Она подняла лицо. Он почувствовал жар ее дыхания, Ему случалось не раз целовать девушек не потому, что он искал и добивался их, а потому, что многие из них настойчиво искали и добивались его. И никогда не покидала его опаска: как бы не приняли всерьез. Впервые в жизни ни этой опаски, ни осторожности. Знал, любовь, жизнь, сердце — все можно доверить, ничего не уронит, не разобьет, не испачкает. Суженая! Все в нем открылось ей, И ушло все, кроме Даши…

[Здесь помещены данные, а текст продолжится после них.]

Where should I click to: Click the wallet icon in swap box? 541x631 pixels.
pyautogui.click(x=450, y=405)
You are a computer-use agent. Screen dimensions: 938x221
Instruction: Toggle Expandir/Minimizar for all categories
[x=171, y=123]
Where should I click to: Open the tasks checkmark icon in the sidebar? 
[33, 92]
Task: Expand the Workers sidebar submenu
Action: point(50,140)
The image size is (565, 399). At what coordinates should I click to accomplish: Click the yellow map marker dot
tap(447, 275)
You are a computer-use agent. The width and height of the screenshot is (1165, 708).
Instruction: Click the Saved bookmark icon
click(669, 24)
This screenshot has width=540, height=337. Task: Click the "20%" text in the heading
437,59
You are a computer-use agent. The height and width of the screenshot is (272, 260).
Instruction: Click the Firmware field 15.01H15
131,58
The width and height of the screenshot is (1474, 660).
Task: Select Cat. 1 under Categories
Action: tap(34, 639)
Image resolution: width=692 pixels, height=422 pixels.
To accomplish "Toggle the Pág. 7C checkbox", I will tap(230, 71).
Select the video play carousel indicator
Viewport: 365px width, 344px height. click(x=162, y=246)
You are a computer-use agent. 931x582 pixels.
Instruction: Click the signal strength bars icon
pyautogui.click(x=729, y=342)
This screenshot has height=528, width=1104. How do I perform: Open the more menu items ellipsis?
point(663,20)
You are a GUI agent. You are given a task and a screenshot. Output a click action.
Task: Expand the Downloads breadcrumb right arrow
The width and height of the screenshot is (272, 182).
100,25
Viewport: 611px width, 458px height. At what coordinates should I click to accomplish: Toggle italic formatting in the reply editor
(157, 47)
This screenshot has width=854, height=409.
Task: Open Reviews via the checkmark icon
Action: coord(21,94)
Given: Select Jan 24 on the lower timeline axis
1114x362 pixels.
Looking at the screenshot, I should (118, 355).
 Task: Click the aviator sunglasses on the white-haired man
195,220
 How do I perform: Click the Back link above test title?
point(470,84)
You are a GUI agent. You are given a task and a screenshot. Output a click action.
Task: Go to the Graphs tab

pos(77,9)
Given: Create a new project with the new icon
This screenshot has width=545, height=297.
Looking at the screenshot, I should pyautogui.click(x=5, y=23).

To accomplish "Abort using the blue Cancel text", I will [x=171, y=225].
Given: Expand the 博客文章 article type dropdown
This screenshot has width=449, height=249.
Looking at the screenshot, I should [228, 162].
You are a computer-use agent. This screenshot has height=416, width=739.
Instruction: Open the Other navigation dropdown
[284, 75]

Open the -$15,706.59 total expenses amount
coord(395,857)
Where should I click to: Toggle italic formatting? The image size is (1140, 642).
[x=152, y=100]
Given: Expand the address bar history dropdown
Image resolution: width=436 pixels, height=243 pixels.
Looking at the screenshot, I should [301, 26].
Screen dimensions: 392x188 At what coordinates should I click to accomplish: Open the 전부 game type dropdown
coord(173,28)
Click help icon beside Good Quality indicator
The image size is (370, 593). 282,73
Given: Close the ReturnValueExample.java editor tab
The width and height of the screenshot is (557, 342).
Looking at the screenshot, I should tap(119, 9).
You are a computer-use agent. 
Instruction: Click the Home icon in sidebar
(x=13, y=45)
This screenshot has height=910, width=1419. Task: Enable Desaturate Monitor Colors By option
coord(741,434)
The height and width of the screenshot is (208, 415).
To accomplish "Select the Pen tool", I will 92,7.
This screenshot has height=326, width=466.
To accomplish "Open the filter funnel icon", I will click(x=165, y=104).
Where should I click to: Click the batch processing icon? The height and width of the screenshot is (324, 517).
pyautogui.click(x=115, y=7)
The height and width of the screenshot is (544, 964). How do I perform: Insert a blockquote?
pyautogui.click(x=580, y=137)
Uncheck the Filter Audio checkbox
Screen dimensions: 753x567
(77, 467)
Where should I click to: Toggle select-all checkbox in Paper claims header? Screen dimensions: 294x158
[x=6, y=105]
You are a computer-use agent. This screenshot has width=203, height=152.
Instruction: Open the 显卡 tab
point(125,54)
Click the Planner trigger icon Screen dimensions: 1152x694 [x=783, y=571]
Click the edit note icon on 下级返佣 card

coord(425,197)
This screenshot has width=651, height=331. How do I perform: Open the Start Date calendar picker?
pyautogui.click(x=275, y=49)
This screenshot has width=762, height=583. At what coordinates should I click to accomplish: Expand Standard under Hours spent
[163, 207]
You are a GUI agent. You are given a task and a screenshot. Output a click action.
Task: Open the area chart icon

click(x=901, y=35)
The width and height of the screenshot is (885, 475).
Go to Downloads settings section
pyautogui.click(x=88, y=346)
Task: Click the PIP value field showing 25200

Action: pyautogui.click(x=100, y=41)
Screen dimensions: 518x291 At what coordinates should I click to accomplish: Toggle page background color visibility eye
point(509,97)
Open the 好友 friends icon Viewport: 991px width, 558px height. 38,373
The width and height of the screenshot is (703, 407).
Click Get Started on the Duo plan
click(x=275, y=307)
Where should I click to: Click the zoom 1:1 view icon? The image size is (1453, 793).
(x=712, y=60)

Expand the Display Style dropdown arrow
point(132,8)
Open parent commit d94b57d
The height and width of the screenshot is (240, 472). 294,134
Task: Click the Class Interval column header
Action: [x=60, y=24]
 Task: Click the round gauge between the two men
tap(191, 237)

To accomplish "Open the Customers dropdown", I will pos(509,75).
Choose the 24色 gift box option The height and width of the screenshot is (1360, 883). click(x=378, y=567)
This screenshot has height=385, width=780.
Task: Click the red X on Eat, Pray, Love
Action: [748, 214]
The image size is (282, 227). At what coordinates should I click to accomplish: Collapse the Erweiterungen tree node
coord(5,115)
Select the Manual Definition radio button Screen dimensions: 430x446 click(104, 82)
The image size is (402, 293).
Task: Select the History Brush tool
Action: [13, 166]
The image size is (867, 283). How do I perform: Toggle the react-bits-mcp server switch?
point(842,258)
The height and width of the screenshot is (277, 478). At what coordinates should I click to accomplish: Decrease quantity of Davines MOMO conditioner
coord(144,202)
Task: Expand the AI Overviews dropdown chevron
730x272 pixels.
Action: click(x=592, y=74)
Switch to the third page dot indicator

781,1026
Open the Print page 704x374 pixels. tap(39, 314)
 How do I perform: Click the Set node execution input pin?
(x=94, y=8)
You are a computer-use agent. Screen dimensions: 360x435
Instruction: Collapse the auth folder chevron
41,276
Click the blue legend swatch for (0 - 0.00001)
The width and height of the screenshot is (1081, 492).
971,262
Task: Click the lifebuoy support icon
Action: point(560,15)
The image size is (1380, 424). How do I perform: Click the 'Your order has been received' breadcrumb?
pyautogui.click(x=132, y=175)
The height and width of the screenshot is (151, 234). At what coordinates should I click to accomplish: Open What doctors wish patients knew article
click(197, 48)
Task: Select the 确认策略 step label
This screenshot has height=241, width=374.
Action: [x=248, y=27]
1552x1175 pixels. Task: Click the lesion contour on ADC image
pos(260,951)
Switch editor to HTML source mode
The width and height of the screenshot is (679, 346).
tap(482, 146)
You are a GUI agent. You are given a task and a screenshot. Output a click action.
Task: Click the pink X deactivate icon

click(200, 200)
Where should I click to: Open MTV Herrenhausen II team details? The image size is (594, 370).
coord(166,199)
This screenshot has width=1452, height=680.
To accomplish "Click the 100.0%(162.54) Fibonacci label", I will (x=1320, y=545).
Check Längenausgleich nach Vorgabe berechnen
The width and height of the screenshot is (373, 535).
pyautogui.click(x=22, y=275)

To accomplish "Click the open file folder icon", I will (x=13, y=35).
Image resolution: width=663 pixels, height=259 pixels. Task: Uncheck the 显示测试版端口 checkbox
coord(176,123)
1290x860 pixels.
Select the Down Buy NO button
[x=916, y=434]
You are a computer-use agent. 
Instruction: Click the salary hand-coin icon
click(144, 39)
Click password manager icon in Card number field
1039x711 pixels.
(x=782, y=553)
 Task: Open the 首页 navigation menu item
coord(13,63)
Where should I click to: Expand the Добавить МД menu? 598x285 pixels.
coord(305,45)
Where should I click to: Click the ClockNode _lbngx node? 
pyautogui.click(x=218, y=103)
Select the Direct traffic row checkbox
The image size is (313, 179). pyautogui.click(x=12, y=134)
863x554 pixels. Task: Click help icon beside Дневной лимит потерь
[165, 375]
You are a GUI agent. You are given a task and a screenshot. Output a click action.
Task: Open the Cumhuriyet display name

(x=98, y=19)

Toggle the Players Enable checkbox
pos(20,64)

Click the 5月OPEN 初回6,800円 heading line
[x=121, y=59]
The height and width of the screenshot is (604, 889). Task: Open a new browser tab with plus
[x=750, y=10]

И Даша поняла: не надо ни огней, ни музыки. Надо так, как сейчас. И метель, и скрежет водосточной трубы, и истоптанный чертеж фрезы в снегу под ногами, и Сережина усталость, и желчь его разочарований, и радостная жадность его поисков.

ГЛАВА 24. ДОВЕРИЕ

Бахирев отдежурил ночную смену и с семи утра пошел в экспериментальный цех. Он любил пустынный цех в этот утренний час, когда дремлют трудолюбивые машины и только «гриб боровик» интимно разговаривает с ним своим мерным, добрым урчанием. Лишь в этот час он оставался один на один с ней, с этой конструкцией, уже воплощенной в металл. «Семь часов — мой роковой час, — шутя говорил он Тине. — Семь утра — час свидания с конструкцией, семь вечера — час свидания с тобой». К обеим он спешил нетерпеливо. По утрам он осторожно, почти ласково прикасался к тяжелым, темно-красным металлическим скобам, к их скользким, холодным поверхностям. Когда с куском металла связано столько тревог, трудов и чаяний, он уподобляется живому и любимому существу, А вечерами он стискивал хрупкие плечи Тины. Любовь становится весомой и сверкающей, как сгусток обработанного металла, когда жизнь на полном ходу вонзает в нее свои резцы.

К девяти утра цех уже наполнялся людьми: приходилось освобождать испытательные стенды. Испытания радовали. Доработанная и усовершенствованная конструкция день за днем все убедительнее доказывала свое превосходство.

Взбодренный ее мерным шумом, Бахирев вышел из цеха. Морозное утро дымилось. Красный, без лучей диск солнца выплыл из-за дальнего берега. Розовые дымы шли прямо в небо, курились во славу утра. Плотные, почти объемные тени цвета стали отпечатались на твердом розоватом снегу. Колеи дороги отчетливо и резко синели. Сухой скрип непокорного и сильного снега раздавался при каждом шаге. Бахирев шел в чугунолитейный. Сагуров и Василий Васильевич просили зайти посмотреть на вторую пескодувную машину, которую никак не могли отладить, посоветоваться насчет новой многомодельной оснастки.